# "Free" wood dilemna



## jeffreythree (Jan 9, 2008)

I am going to go pick up 6 pecan trees and one oak tomorrow. I just found out the mill near me will not be cutting tomorrow and may not be cutting on Saturdays anymore, stupid housing slump has hurt their business enough to limit empoyee hours. How long can I let pecan sit before it is sawn? I am mostly going to be using it as hidden structural wood and bed slats on two platform beds, so color degradations is no problem. The only one big enough to cut on a mill is a pecan which the owner says is 18" across and 20-25' long, the rest are 12" on the big end. Does pecan make good turning stock? I have a rig set up to cut the smaller stuff on my bandsaw since I live near fields of Bois d'Arc/osage orange fence rows being turned into strip malls but an 8-12" pecan seems insane on my bandsaw(Delta/Rockwall 14" 28-300 with riser block). Any suggestions? I would hate to use these as smoker/fire wood, since plenty of that is going to come from the branches.


----------



## Daren (Oct 14, 2006)

It does not sound like they are covered up or they would not be laying off help, maybe they can get to it pretty quick. It can lay a few weeks (it could lay a few months up here this time of year) no problem at all.


----------



## jeffreythree (Jan 9, 2008)

They will not let me drop it at their yard. I don't blame them for not wanting to keep track of whose log it is. It is going to be a while before I have a day off during the week to take it over. I wonder if the nazi homeowners association is going to be mad about 7 tree trunks laying in my sideyard.:yes: At least it is more natural than the neighbors concrete godzilla statue.


----------



## User3489 (Dec 6, 2007)

jeffreythree said:


> They will not let me drop it at their yard. I don't blame them for not wanting to keep track of whose log it is. It is going to be a while before I have a day off during the week to take it over. I wonder if the nazi homeowners association is going to be mad about 7 tree trunks laying in my sideyard.:yes: At least it is more natural than the neighbors concrete godzilla statue.
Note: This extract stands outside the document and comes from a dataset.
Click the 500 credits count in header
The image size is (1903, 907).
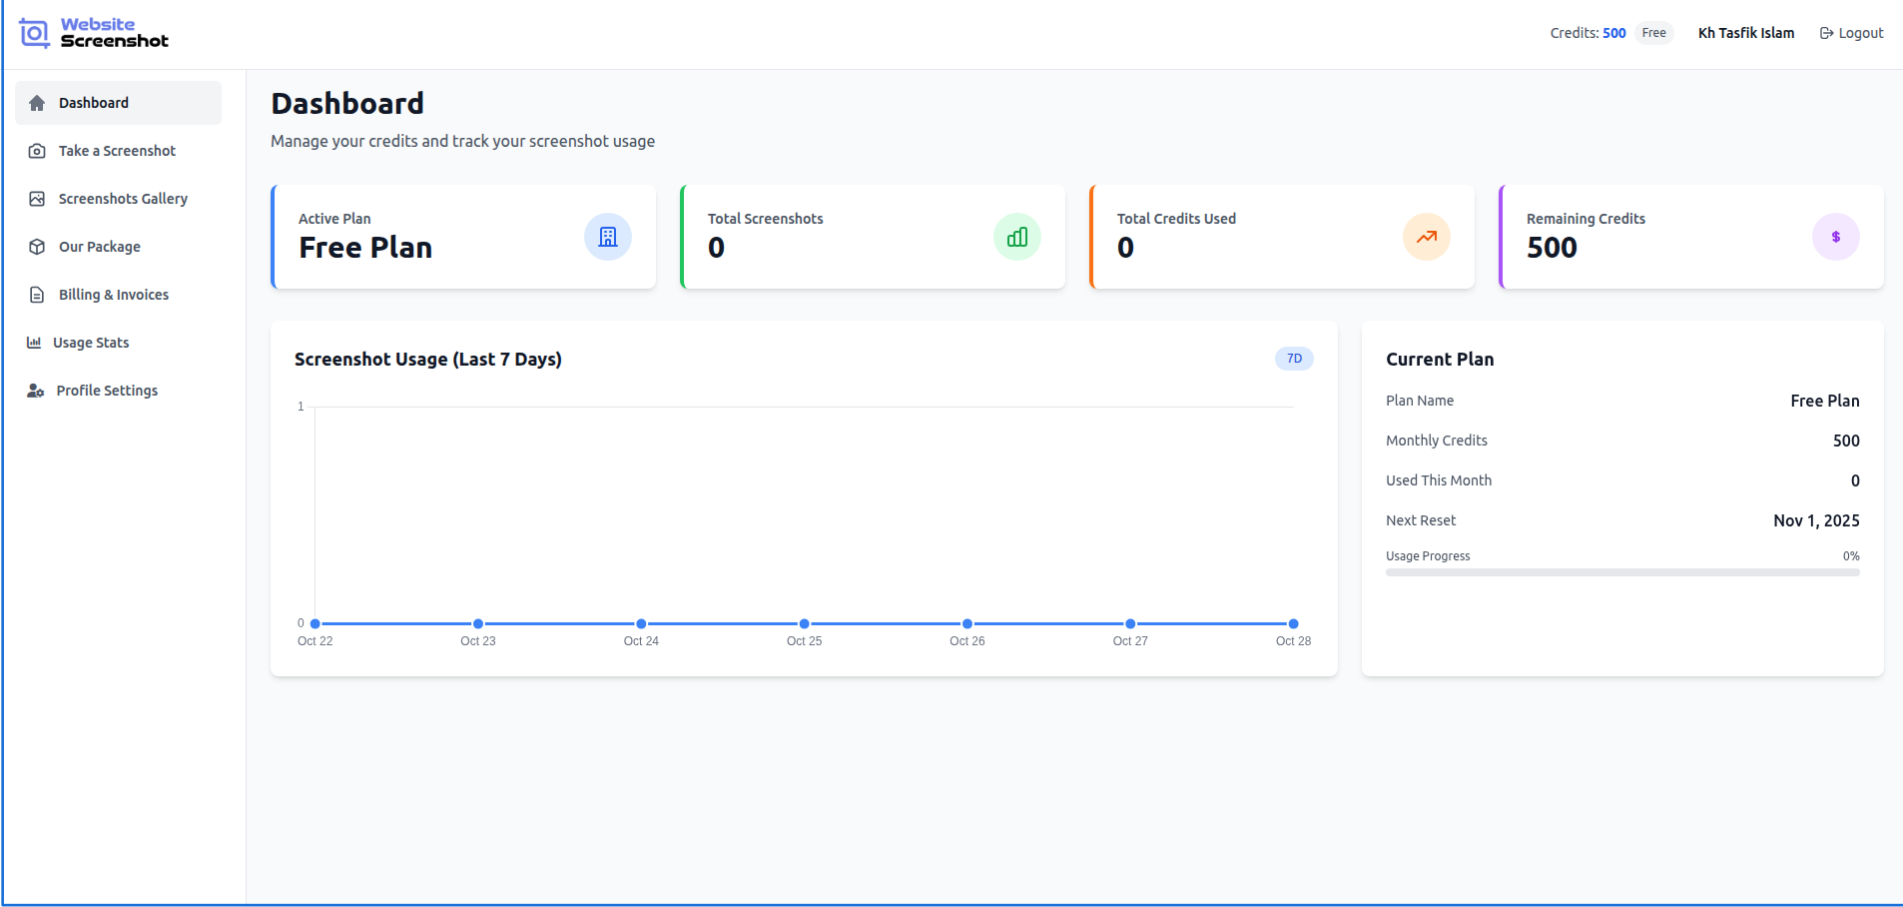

If it was me and I was still working,A sick day may be in order. 
I DID NOT SAY THAT OUT LOUD DID I Dale


----------



## Daren (Oct 14, 2006)

jeffreythree said:


> I wonder if the nazi homeowners association is going to be mad about 7 tree trunks laying in my sideyard.


:laughing: Just act all crazy when they start complaining :turned::stuart::cursing:, they will leave you alone for a little while at least .


----------



## dbhost (Jan 28, 2008)

Godzilla Statue? Bob? LOL...

No Godzilla statues in my neighborhood, but a few God awful concrete statues of Mary... And they complain about 1/2" tall weeds coming out of my expansion joints in the middle of winter. Freaks...

I wonder if my neighbor has gotten a letter for having a fence picket in his tree yet...


----------



## stuart (Jan 20, 2008)

for me we have water restrictions so there is one day a week lawn water.

now that is making me use "indoor' water to do the palms and plants.


----------



## knotscott (Nov 8, 2007)

jeffreythree said:


> ... I wonder if the nazi homeowners association is going to be mad about 7 tree trunks laying in my sideyard.:yes: ...


Discussions with chainsaw in hand tend to workout in favor of who ever's holding the chainsaw. 
:tank:


----------